>>

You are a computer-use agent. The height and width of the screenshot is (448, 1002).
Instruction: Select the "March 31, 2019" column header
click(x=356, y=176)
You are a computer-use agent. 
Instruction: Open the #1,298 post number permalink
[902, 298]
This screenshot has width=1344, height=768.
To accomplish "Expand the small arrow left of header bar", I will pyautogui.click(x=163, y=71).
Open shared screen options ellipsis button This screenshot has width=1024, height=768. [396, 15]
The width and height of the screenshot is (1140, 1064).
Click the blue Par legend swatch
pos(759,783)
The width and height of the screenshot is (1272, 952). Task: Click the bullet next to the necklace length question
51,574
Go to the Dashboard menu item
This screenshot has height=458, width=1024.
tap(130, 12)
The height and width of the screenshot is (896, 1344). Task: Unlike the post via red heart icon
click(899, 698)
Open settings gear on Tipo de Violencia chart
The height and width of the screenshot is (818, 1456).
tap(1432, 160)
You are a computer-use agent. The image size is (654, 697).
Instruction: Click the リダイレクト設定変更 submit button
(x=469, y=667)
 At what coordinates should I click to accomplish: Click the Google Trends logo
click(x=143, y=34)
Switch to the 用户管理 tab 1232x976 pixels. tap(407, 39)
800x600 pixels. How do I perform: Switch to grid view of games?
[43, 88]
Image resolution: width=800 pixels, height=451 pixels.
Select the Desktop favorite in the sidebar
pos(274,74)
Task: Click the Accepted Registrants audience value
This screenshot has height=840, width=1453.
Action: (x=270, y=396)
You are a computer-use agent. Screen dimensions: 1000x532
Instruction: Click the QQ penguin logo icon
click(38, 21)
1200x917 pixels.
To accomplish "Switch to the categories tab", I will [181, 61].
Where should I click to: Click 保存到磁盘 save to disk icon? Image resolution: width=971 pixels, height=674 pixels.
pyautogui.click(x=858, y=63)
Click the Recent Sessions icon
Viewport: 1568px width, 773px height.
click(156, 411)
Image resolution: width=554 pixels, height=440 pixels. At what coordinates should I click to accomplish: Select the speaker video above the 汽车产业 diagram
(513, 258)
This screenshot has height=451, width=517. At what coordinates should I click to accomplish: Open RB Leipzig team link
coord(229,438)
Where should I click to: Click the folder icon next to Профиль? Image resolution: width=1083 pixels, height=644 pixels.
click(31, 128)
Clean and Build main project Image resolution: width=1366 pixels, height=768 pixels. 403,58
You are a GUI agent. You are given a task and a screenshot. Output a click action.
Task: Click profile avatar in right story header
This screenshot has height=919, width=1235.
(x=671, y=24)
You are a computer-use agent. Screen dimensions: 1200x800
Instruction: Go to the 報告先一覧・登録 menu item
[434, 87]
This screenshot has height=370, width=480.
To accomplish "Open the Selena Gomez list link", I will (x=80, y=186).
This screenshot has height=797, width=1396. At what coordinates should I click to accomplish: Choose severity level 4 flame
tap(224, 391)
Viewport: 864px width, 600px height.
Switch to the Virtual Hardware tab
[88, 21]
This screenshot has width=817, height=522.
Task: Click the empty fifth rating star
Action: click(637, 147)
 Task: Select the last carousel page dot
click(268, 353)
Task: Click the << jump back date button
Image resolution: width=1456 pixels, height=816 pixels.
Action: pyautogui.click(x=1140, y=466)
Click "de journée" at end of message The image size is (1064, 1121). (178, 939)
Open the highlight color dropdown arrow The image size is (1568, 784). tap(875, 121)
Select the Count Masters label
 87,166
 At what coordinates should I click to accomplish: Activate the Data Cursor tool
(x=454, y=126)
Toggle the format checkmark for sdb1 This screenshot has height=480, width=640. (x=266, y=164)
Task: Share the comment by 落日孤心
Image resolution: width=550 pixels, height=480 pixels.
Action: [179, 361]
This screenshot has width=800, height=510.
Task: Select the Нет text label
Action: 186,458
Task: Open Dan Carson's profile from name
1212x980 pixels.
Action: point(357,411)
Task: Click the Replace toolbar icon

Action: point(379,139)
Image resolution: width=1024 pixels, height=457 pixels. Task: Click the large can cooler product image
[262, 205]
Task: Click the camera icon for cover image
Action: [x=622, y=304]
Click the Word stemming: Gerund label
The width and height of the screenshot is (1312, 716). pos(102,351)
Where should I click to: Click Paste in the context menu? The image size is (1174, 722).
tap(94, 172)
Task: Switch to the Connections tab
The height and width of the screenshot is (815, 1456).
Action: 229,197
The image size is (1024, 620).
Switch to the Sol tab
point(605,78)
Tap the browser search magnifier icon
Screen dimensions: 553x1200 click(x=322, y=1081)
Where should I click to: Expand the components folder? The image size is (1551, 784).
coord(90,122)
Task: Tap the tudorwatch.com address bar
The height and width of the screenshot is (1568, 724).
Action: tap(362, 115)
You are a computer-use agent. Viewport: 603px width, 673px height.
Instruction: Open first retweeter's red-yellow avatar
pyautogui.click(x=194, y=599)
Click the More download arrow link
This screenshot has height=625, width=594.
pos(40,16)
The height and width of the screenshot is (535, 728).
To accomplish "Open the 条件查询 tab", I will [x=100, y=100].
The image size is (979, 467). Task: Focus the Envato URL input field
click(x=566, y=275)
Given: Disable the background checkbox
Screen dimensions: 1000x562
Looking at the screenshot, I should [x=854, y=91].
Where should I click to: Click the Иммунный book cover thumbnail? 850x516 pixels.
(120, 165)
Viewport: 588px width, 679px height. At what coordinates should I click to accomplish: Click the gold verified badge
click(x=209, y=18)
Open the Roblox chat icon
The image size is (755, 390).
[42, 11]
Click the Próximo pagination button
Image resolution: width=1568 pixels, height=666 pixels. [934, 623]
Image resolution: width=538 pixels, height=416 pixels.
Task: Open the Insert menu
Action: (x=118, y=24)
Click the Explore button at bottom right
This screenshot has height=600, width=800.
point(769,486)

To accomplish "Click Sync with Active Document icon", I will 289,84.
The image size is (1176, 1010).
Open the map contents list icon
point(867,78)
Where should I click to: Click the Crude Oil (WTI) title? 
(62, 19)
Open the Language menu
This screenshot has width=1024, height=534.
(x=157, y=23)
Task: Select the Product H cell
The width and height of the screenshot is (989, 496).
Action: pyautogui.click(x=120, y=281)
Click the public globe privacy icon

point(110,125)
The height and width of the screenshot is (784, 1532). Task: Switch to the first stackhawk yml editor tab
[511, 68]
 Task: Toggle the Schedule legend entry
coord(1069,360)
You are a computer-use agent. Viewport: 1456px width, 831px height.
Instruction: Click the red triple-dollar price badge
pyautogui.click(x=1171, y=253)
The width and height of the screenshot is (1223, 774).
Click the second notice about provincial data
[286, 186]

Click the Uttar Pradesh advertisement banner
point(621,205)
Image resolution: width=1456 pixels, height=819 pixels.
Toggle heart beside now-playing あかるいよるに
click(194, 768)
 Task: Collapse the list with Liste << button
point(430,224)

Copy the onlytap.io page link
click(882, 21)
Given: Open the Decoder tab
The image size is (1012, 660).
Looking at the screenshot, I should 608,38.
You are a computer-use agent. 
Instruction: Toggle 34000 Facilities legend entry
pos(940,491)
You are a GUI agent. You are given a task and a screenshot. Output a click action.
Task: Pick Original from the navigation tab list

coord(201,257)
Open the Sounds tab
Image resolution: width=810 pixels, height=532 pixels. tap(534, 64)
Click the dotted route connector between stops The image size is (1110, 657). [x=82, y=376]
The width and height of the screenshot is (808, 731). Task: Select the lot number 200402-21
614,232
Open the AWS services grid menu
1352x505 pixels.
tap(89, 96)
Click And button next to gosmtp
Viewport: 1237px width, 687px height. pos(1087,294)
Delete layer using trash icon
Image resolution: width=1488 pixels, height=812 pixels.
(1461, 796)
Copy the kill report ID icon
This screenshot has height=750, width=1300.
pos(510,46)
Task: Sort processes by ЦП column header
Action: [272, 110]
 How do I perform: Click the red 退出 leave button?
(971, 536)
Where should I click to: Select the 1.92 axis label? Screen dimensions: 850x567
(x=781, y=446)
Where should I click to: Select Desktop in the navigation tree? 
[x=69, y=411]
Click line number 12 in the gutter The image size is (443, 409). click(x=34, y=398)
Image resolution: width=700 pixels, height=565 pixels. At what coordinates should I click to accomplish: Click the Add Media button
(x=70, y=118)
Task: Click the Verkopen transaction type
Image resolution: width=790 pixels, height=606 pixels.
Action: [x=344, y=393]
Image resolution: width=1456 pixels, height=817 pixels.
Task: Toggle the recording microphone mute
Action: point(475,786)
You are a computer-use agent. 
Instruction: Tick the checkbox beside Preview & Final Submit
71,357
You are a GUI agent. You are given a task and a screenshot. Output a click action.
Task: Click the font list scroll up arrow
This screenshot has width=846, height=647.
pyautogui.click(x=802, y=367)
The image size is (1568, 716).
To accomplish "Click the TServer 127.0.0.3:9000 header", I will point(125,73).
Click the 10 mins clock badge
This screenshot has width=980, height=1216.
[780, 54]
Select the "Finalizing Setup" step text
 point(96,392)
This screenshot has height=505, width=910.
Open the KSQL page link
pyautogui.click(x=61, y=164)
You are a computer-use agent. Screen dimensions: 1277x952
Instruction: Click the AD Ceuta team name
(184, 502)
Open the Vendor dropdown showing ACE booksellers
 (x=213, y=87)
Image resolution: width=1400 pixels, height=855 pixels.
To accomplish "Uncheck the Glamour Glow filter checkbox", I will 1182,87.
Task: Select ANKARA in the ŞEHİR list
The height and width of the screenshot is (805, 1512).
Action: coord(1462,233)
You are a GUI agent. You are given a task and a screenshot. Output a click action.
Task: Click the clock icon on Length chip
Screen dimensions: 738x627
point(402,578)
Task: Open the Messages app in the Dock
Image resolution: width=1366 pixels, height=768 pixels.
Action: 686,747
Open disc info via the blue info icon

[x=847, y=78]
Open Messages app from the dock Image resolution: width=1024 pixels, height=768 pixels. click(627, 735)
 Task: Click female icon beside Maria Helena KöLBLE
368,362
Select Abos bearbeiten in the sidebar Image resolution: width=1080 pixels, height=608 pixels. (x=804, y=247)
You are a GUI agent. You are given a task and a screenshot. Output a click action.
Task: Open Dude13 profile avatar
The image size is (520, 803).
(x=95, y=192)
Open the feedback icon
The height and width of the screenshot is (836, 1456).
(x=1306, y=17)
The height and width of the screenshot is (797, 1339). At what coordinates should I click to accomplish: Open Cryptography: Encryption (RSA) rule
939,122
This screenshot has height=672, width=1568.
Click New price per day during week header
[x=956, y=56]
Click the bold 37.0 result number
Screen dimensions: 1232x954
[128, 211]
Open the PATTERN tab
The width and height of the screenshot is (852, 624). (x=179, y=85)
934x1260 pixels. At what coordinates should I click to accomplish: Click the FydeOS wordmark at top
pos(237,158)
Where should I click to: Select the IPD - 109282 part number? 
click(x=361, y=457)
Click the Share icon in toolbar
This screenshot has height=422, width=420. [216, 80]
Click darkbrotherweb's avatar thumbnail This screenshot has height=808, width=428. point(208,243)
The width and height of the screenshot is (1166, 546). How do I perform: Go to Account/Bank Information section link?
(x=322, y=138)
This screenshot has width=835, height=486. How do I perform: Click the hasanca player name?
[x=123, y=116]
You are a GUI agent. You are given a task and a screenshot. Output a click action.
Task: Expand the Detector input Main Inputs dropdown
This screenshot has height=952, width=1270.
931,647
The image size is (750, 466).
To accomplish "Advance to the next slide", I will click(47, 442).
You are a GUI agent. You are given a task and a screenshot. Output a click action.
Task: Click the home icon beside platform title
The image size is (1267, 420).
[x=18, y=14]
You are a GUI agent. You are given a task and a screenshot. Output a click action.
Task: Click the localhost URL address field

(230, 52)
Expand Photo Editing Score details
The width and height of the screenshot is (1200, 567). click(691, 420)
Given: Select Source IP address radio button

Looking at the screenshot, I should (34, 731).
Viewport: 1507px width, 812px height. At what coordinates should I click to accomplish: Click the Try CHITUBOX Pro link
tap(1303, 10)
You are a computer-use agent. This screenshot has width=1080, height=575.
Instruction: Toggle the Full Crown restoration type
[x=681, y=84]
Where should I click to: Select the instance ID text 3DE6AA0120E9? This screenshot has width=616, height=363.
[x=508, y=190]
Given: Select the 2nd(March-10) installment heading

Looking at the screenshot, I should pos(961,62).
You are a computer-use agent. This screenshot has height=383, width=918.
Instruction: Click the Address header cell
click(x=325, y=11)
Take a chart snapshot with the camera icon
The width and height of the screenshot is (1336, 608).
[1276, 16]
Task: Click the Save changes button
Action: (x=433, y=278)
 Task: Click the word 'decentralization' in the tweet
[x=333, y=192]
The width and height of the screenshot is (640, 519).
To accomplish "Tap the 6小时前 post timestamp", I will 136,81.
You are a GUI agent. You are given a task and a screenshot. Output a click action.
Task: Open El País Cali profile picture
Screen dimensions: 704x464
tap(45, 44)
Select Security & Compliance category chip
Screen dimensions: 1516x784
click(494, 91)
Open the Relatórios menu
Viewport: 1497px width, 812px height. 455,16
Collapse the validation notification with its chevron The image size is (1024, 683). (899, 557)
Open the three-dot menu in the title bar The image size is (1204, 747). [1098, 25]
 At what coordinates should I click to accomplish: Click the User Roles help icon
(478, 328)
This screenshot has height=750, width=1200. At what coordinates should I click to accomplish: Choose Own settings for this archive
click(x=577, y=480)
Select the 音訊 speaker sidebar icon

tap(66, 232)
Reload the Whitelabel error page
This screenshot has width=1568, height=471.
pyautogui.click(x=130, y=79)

<<

WHAT NEEDS TO BE DONE: Identify each line in the entries with the word "profile" and copy it.

SOLUTION BELOW:
Task: Click profile avatar in right story header
Task: Open Dan Carson's profile from name
Task: Open Dude13 profile avatar
Task: Open El País Cali profile picture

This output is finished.